New Henbox Malware Targets Minority Populations in China

Hackers are Using Subtitle Files to Hide Malware

A new strain of Android malware identified by Palo Alto Networks Unit 42, has been named HenBox. The IT Researchers found the description in the meta-data of the infected applications.  HenBox is infected into legitimate Android applications, applications like Virtual Private Networks (VPN) for example. While users are downloading what they believe to be legitimate products, from Google Play amongst other sites, they are simultaneously infected with HenBox.  Most downloads of this new malware come from inauthentic third-party app stores.

It is believed that this app targets individuals involved with terrorism.  Palo Alto Networks stated in a blog post on March 13th, that HenBox is chiefly aimed at targets in China amongst the minority Uyghurs population, a Turkish Muslim population.  The malware is marked with information specific to the Uyghurs.

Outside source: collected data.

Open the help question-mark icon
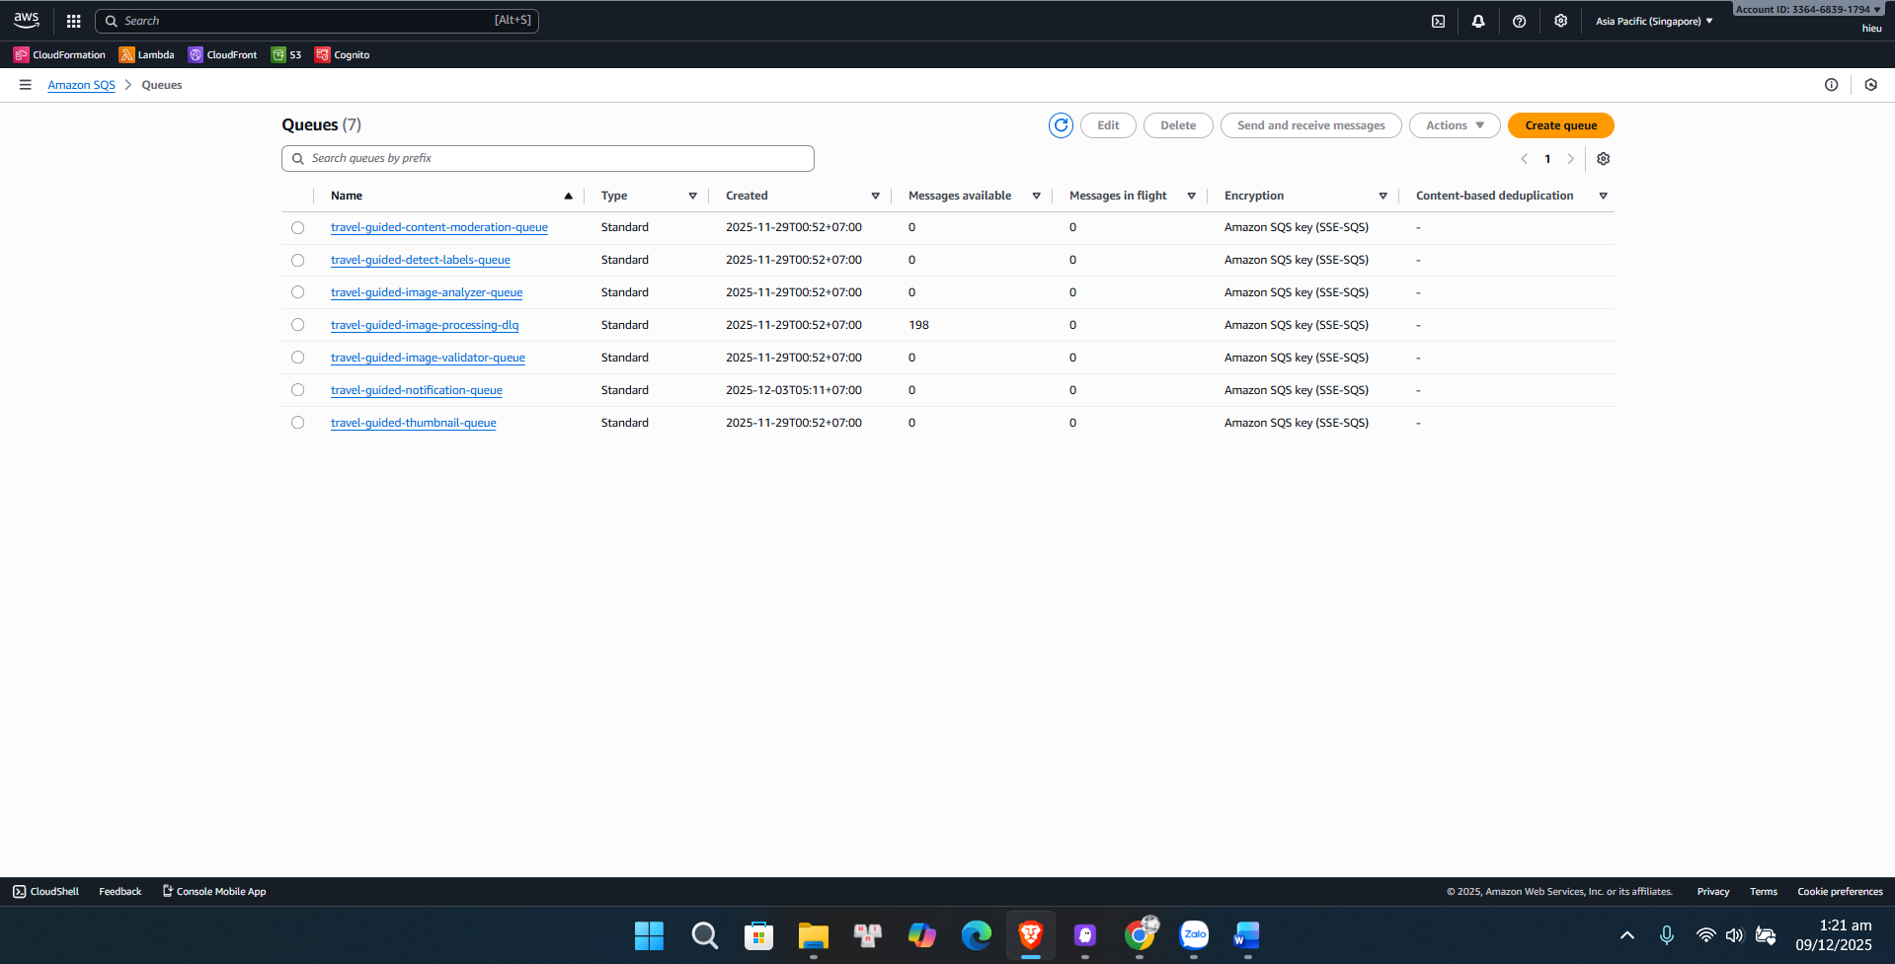Image resolution: width=1895 pixels, height=964 pixels. click(x=1519, y=20)
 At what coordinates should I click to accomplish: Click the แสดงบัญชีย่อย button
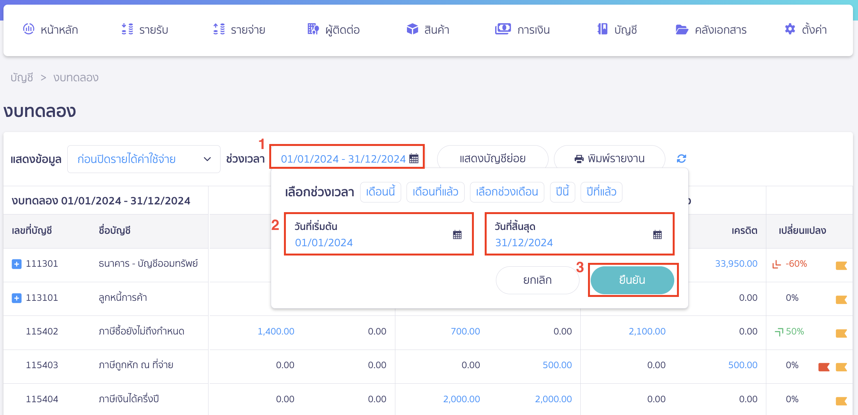pos(492,158)
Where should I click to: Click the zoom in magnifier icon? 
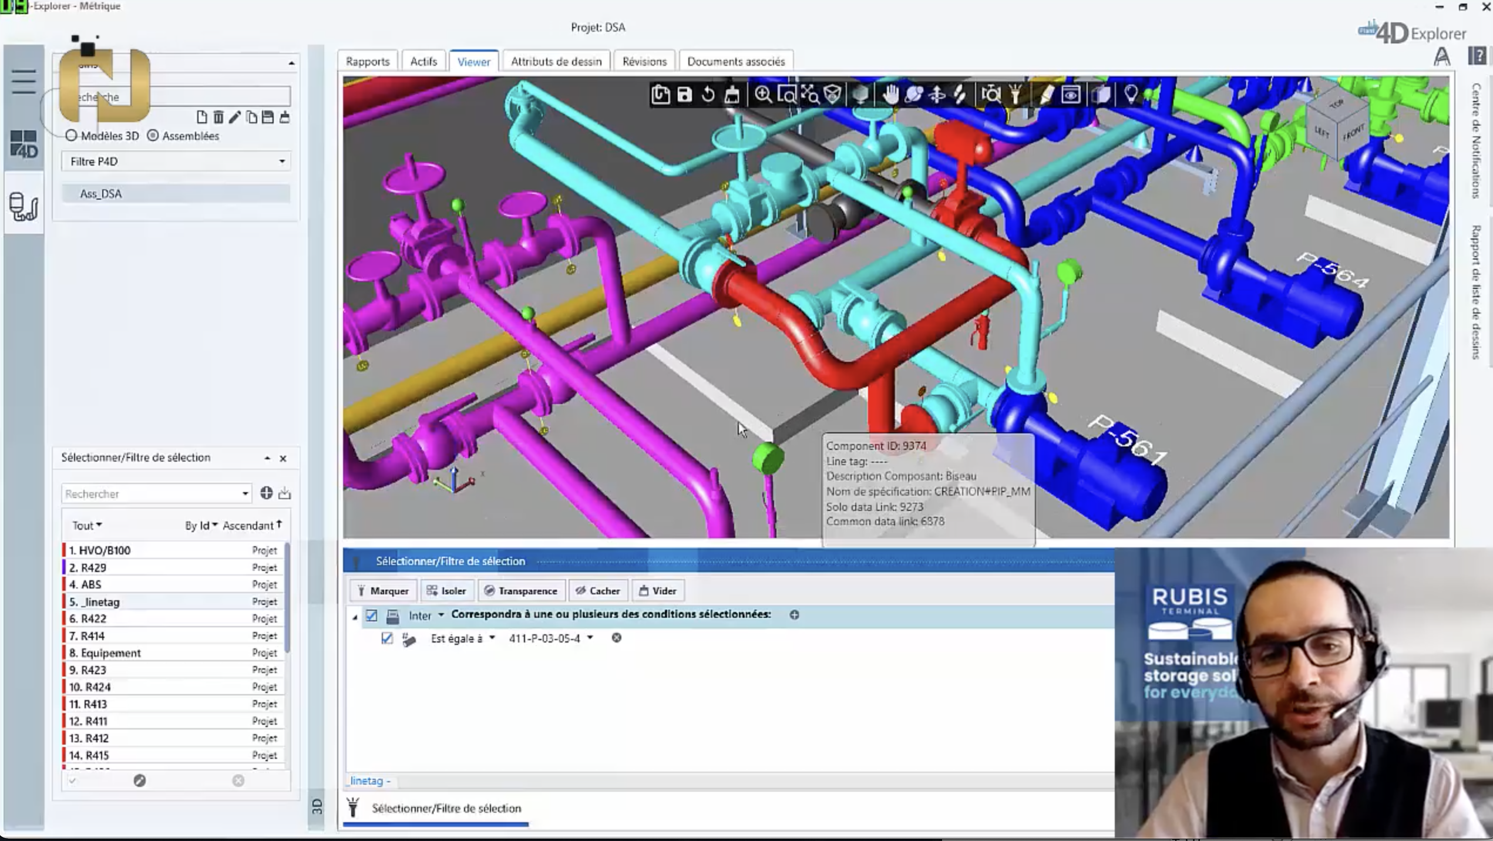pos(763,95)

The Uyghurs live in Northwest China in an autonomous Uyghur Region where smartphones are predominant and the only link to the outside world via the world wide web.  To add to this picture, HenBox is reportedly specifically aimed at penetrating the smartphones manufactured by Xiaomi of China that run on their MIUI Google-Android operating system.

HenBox is designed to specifically gather outgoing phone numbers calling numbers in China, that is, prefix “86”.  To add insult to injury, HenBox is capable of surveillance by activation of the camera and microphone functions on the Xiaomi smartphones, and it collects device information and private information mined from the user’s social media applications.  Penetration is enabled because the infected apps are installed and function legitimately.  HenBox infected apps contain hidden APK objects, which are not normally found in authentic applications. HenBox is also linked to DroidVPN, a well-known malware.

Palo Alto Networks collected more than 200 samples of HenBox dating mainly from the end of 2017, with a very small sample dating back to 2015 and 2016.  At this point the sample is small, but there is evidence that consistent attacks are slowly increasing in frequency, suggesting that the pace of infection will dramatically increase over time.  This is supported by the marked development of the malware into a more efficient tool with newly added native libraries and components that handle decryption, track the device location, gain user privileges, monitor system logs, load Dalvik code files, and network communications.

The evidence further supports that HenBox has been deployed in politically-motivated attacks all over South East Asia, and in PlugX, Zupdax, 9002and Poison Ivy attacks from 2015 attacks from 2015.

Researchers recommend that users protect themselves against HenBox by doing frequent updates, and by carefully monitoring app permissions.  Steer clear of third-party app stores and pirated versions of apps.  Trusted sources like Google Play Store remain the safest bet.